-- START OF PROVIDED DATA --
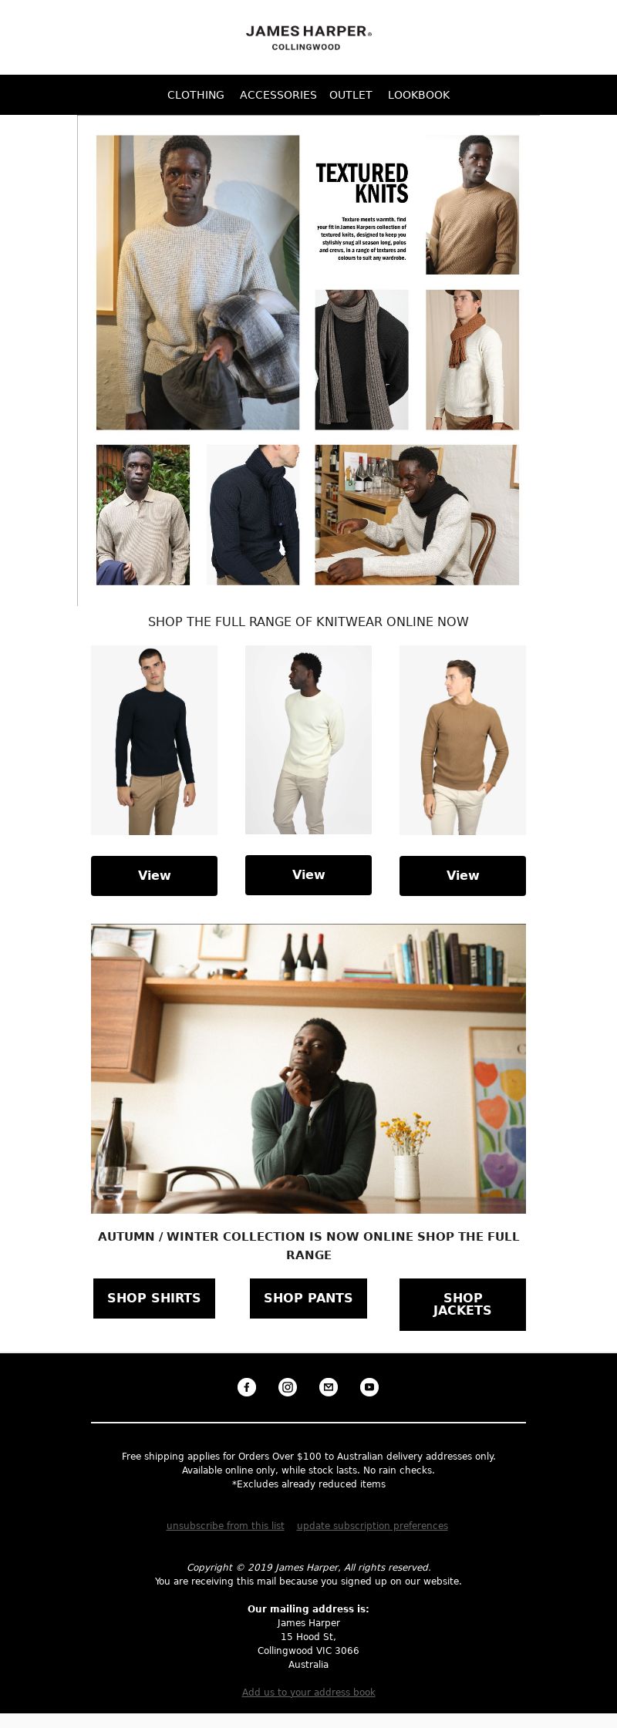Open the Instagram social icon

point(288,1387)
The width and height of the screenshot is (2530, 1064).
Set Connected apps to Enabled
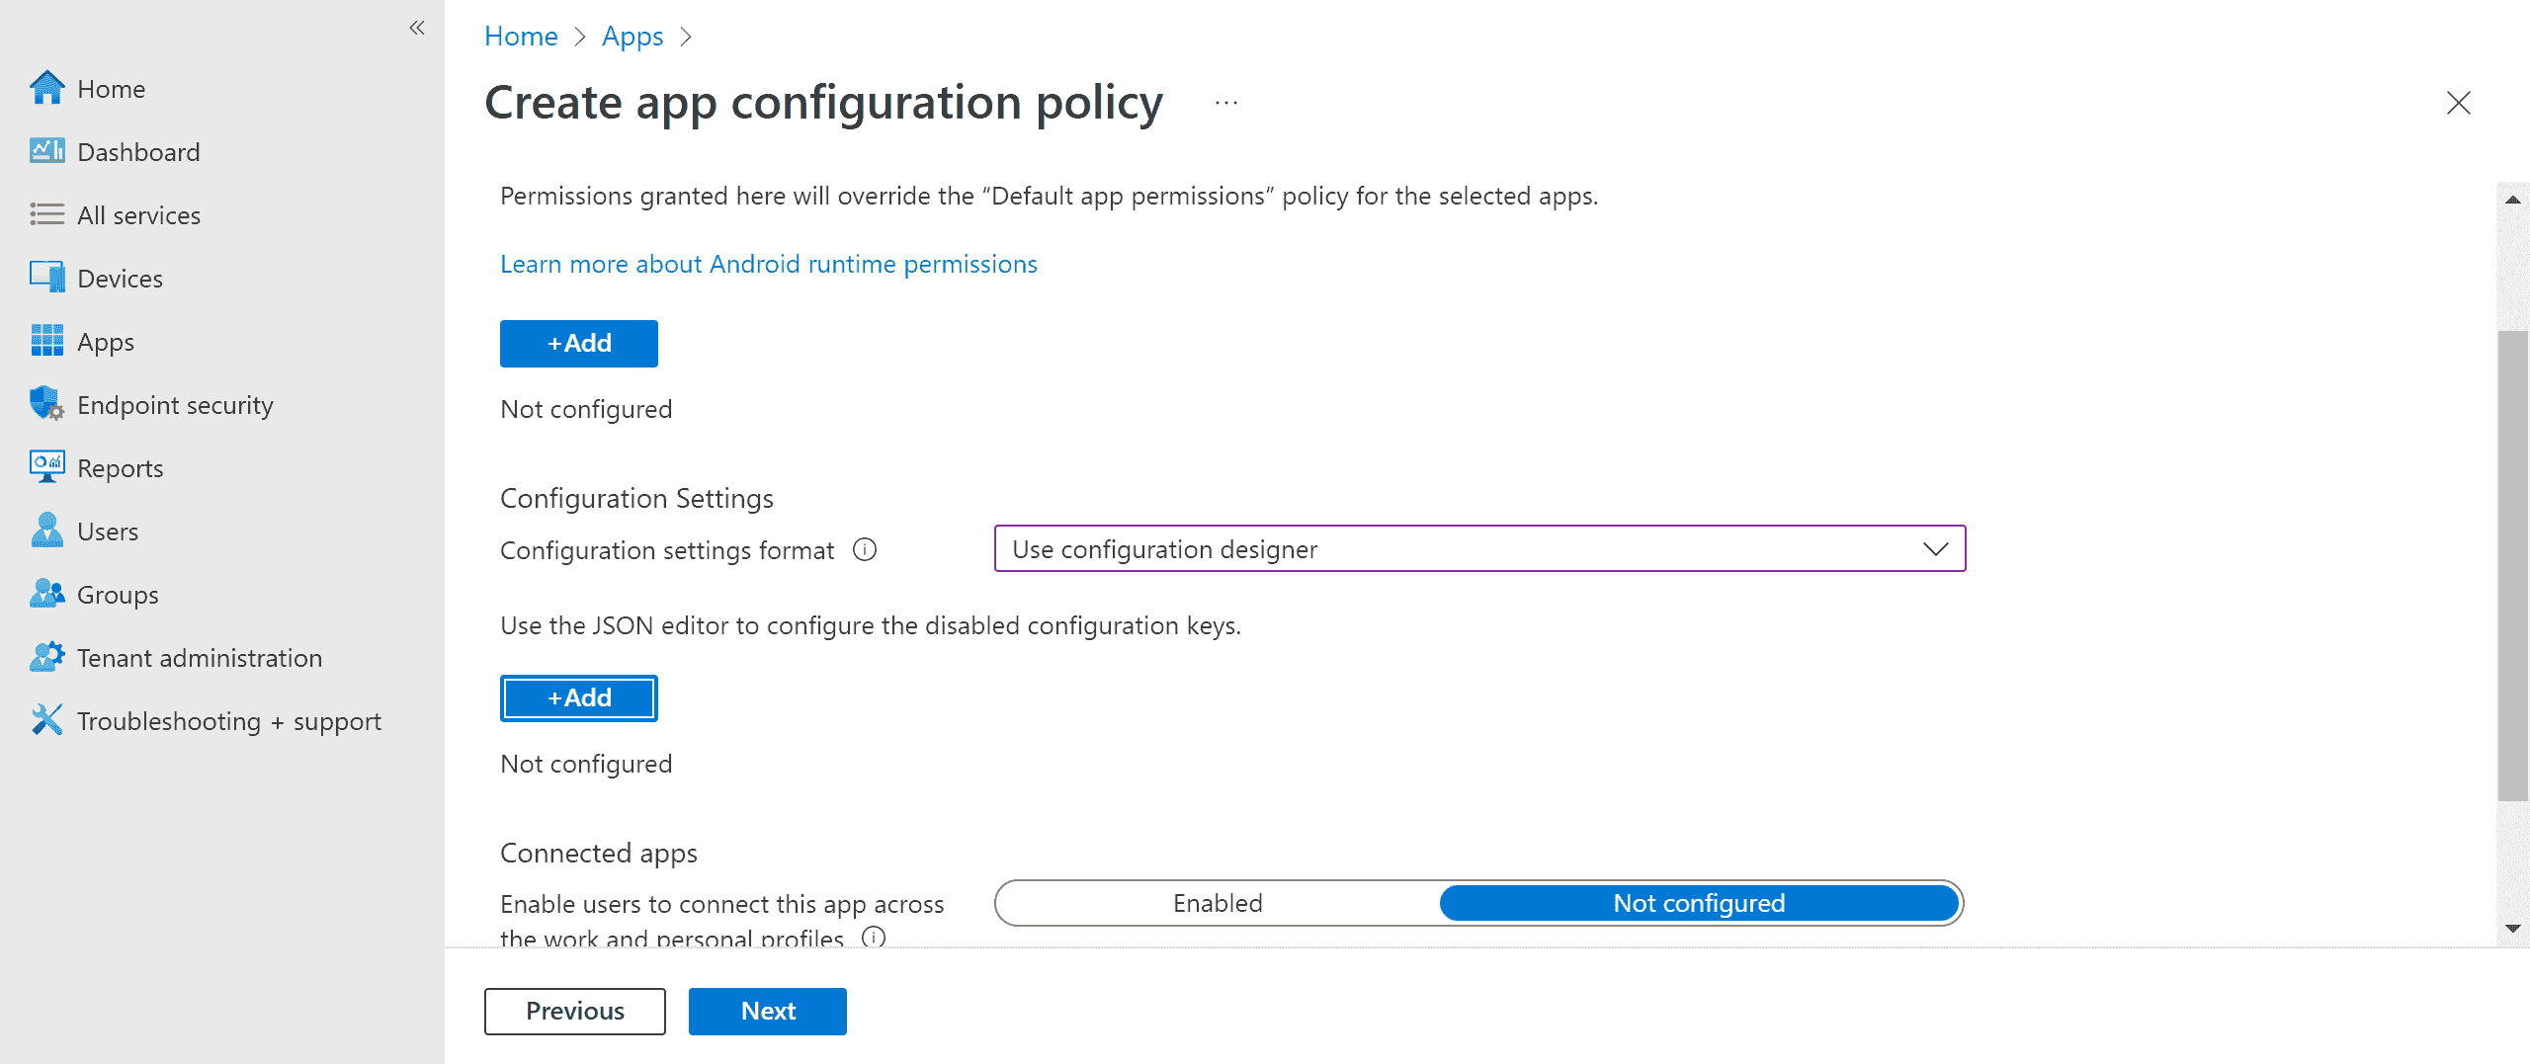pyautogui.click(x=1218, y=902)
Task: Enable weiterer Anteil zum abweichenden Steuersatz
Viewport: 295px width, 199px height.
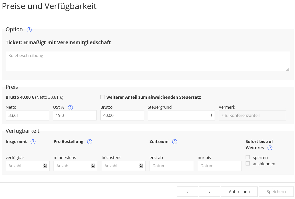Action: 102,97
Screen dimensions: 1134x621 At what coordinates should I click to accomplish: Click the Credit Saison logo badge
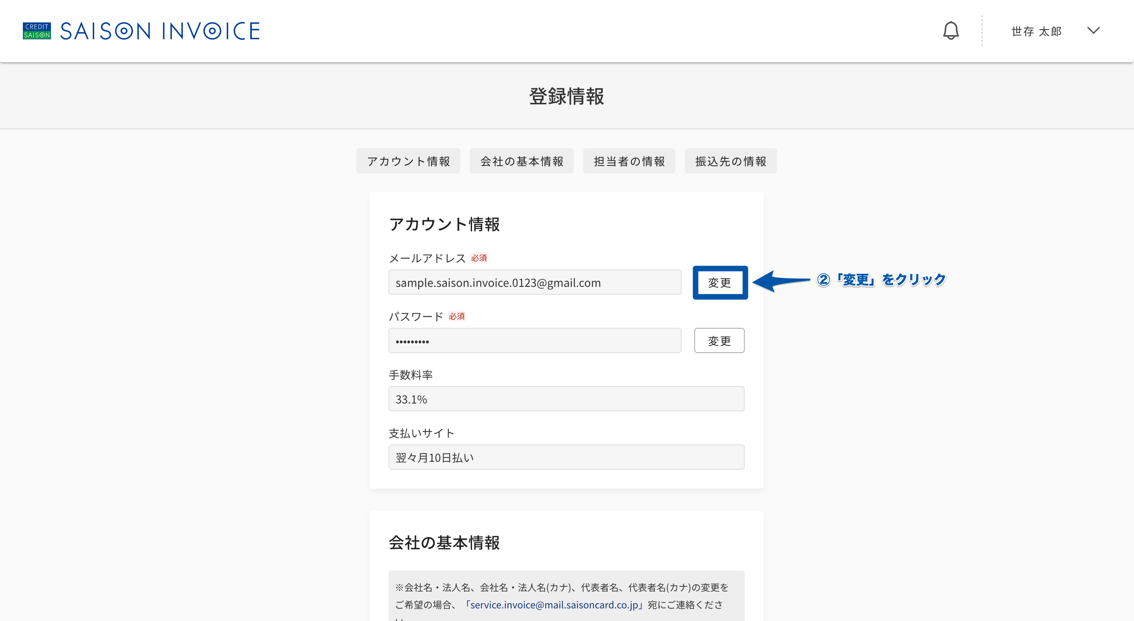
-- END OF PROVIDED DATA --
GIVEN REQUEST =>
Please pull out each line in the records above that contains the string "width". Case counts.

RESPONSE =>
The width and height of the screenshot is (2530, 1064).
Viewport: 295px width, 199px height.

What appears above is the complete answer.